(Data records)
★ ★ ★ ★ ★
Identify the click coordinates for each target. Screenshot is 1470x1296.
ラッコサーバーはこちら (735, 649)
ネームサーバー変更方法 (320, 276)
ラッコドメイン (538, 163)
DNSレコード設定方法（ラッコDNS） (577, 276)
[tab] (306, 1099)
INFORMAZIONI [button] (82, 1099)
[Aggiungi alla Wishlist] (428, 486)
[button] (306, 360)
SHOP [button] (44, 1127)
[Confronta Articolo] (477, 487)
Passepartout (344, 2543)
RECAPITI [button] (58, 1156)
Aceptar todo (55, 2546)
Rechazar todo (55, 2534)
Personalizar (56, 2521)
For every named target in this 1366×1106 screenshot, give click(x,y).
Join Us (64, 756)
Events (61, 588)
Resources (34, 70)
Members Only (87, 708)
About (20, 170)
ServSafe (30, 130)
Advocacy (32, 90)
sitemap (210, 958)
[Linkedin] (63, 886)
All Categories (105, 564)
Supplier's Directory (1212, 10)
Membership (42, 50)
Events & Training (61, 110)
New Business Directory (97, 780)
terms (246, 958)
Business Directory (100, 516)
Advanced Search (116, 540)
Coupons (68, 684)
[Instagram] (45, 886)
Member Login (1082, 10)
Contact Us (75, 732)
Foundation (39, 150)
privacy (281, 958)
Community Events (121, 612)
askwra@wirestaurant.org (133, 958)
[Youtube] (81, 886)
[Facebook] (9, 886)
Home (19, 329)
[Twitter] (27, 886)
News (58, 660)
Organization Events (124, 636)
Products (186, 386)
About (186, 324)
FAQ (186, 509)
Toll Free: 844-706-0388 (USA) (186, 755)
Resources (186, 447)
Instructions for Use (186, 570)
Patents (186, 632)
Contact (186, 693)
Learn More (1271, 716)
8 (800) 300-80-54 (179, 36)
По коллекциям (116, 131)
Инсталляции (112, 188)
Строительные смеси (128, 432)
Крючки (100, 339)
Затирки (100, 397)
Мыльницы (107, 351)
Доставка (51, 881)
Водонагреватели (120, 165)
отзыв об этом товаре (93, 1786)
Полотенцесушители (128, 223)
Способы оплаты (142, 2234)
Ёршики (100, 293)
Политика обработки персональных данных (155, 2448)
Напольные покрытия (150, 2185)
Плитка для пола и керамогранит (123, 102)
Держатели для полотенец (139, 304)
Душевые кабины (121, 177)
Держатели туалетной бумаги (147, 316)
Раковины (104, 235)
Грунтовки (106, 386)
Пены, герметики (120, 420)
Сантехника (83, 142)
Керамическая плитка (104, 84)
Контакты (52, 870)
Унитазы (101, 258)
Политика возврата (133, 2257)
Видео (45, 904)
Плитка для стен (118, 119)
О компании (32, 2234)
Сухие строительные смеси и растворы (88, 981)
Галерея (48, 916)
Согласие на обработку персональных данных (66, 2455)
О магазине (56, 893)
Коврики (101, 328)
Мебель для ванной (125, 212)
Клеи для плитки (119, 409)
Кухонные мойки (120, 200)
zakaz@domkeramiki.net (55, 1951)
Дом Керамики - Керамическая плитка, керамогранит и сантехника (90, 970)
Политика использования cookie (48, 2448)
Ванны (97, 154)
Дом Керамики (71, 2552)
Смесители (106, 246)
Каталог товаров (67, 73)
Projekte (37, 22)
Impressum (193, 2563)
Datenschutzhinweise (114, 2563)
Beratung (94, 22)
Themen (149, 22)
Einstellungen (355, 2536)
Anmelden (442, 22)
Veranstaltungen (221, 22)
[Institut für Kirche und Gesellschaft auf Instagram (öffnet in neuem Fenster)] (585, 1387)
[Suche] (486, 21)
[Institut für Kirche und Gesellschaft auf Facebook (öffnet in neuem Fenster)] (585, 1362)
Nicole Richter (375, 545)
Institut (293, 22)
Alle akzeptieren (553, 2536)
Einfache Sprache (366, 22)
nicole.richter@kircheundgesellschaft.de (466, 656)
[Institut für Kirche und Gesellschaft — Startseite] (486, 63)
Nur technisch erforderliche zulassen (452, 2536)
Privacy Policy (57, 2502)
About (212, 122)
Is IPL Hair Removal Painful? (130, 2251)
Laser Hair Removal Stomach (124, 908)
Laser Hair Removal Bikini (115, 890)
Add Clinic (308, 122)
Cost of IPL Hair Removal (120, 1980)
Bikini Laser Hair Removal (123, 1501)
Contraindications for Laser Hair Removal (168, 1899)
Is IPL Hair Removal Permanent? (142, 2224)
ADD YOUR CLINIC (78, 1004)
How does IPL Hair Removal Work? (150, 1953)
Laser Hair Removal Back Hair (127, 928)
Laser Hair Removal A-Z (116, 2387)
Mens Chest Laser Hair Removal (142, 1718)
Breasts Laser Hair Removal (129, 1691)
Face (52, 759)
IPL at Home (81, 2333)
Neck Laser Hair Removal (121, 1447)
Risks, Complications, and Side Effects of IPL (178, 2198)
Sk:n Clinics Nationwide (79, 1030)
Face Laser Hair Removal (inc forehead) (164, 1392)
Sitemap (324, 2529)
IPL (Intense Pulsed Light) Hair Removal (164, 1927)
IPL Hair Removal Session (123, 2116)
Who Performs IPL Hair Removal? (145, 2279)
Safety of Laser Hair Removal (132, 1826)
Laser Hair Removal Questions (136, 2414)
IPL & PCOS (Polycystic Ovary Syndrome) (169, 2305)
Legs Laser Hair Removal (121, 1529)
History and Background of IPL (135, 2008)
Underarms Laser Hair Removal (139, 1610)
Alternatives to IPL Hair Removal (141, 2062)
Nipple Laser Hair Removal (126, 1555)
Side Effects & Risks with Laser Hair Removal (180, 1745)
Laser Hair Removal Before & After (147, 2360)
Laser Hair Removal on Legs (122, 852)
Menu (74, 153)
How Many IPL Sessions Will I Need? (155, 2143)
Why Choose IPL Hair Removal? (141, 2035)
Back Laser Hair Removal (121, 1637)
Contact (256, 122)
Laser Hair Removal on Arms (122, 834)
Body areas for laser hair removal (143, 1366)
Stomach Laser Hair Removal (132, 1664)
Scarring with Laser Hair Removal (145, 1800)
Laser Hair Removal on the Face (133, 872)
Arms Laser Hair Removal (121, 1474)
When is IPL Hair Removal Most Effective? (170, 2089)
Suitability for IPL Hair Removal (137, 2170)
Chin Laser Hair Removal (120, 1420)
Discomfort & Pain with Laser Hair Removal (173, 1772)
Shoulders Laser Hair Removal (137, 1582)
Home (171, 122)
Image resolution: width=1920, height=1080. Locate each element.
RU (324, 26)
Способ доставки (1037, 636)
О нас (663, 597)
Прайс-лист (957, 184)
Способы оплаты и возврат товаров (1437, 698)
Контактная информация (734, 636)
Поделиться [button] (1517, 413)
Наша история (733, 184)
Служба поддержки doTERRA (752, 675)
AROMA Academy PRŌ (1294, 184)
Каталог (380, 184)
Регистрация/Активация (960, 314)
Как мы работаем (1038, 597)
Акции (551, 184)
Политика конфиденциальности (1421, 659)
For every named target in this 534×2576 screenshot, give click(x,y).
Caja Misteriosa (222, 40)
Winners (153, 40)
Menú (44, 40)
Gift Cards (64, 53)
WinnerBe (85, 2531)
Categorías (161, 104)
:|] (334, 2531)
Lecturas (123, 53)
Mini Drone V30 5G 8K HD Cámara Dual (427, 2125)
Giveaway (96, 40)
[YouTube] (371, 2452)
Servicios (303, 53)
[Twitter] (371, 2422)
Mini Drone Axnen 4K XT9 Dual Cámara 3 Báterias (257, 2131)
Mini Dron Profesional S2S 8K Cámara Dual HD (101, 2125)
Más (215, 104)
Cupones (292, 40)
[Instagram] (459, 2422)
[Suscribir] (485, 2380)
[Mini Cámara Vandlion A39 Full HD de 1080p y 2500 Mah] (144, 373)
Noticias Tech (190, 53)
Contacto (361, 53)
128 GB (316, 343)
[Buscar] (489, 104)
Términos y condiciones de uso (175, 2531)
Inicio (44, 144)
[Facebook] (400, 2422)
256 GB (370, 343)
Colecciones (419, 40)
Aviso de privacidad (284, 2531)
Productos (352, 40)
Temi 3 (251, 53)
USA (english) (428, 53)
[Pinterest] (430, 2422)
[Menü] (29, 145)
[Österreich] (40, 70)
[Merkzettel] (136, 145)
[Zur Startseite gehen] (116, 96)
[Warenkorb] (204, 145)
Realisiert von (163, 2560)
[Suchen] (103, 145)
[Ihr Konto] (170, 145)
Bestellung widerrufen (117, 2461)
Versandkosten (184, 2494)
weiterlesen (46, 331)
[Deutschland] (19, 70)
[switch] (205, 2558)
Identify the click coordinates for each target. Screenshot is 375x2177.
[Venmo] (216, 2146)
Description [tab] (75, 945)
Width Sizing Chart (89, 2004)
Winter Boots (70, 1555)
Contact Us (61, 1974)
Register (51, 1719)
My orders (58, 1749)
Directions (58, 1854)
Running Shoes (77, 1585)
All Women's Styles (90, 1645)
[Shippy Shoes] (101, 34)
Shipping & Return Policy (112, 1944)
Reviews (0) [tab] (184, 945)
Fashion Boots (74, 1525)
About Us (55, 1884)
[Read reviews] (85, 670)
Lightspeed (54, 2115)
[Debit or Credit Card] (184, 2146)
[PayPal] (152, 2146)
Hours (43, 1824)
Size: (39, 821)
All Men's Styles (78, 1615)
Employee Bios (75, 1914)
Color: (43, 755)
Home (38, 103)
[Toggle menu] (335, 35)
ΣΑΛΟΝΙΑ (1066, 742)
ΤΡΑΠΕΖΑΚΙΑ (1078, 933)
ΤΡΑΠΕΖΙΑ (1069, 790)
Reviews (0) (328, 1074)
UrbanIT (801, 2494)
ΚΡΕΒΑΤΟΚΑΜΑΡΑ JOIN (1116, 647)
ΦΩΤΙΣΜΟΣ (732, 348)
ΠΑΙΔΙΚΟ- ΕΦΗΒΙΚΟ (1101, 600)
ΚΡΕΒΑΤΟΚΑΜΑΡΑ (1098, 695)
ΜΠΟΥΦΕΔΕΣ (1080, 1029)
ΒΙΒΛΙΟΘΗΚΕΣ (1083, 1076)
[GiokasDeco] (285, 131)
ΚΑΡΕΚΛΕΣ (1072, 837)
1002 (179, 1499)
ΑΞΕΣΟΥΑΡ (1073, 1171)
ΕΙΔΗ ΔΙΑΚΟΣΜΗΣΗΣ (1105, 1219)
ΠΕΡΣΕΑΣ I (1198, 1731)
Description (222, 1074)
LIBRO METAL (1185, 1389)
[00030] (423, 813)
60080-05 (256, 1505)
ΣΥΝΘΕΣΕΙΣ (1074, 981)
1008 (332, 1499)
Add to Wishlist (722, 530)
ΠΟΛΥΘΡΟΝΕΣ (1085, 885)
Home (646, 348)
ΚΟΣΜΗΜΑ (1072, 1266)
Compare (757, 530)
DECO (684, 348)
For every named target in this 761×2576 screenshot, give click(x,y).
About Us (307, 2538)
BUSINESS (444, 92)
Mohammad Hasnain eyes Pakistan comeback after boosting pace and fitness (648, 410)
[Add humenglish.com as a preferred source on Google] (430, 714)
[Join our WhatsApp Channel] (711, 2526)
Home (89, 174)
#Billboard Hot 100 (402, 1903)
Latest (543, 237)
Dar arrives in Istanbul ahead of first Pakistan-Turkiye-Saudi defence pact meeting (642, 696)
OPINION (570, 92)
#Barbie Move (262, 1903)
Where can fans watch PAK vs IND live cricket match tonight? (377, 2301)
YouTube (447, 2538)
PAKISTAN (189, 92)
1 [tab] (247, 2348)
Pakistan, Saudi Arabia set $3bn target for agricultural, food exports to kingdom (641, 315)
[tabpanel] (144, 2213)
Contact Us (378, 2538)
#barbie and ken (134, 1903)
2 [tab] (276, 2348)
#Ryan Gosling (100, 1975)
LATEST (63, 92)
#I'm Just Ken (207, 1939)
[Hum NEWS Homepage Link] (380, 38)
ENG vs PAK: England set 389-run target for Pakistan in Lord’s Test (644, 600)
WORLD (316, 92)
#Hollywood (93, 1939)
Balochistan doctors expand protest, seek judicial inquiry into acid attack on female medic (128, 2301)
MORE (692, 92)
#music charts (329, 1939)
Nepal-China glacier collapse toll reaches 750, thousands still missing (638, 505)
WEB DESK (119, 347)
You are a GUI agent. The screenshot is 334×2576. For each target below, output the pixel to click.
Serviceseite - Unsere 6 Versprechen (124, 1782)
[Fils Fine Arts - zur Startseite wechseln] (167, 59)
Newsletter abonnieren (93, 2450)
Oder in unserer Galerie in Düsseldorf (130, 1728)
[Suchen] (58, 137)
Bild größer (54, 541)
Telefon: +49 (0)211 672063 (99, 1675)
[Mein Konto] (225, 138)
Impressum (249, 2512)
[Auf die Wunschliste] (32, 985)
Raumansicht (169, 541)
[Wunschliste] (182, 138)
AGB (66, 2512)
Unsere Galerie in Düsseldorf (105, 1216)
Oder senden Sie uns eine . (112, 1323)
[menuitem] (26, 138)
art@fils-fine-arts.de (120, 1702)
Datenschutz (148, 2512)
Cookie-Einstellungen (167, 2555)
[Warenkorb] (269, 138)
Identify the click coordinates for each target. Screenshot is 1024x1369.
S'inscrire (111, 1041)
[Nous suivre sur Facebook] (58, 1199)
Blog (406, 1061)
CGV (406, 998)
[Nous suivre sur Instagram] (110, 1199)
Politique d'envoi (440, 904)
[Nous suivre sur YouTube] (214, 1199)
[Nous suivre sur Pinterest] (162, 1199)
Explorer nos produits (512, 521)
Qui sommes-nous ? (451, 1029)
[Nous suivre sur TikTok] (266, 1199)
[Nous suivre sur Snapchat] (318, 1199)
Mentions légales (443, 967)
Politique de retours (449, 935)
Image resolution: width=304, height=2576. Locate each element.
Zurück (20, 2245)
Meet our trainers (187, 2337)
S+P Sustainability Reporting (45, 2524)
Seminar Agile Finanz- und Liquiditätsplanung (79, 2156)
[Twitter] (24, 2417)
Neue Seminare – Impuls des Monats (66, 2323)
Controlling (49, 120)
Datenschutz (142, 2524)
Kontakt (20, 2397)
★ ★ ★ ★ ★
● Task brief:
Where the line with "SHOP [button] (44, 1127)" ends, your copy should end too; please return exactly the lines from the first line of the data through it.

● Exercise solution:
Identify the click coordinates for each target. Screenshot is 1470x1296.
ラッコサーバーはこちら (735, 649)
ネームサーバー変更方法 (320, 276)
ラッコドメイン (538, 163)
DNSレコード設定方法（ラッコDNS） (577, 276)
[tab] (306, 1099)
INFORMAZIONI [button] (82, 1099)
[Aggiungi alla Wishlist] (428, 486)
[button] (306, 360)
SHOP [button] (44, 1127)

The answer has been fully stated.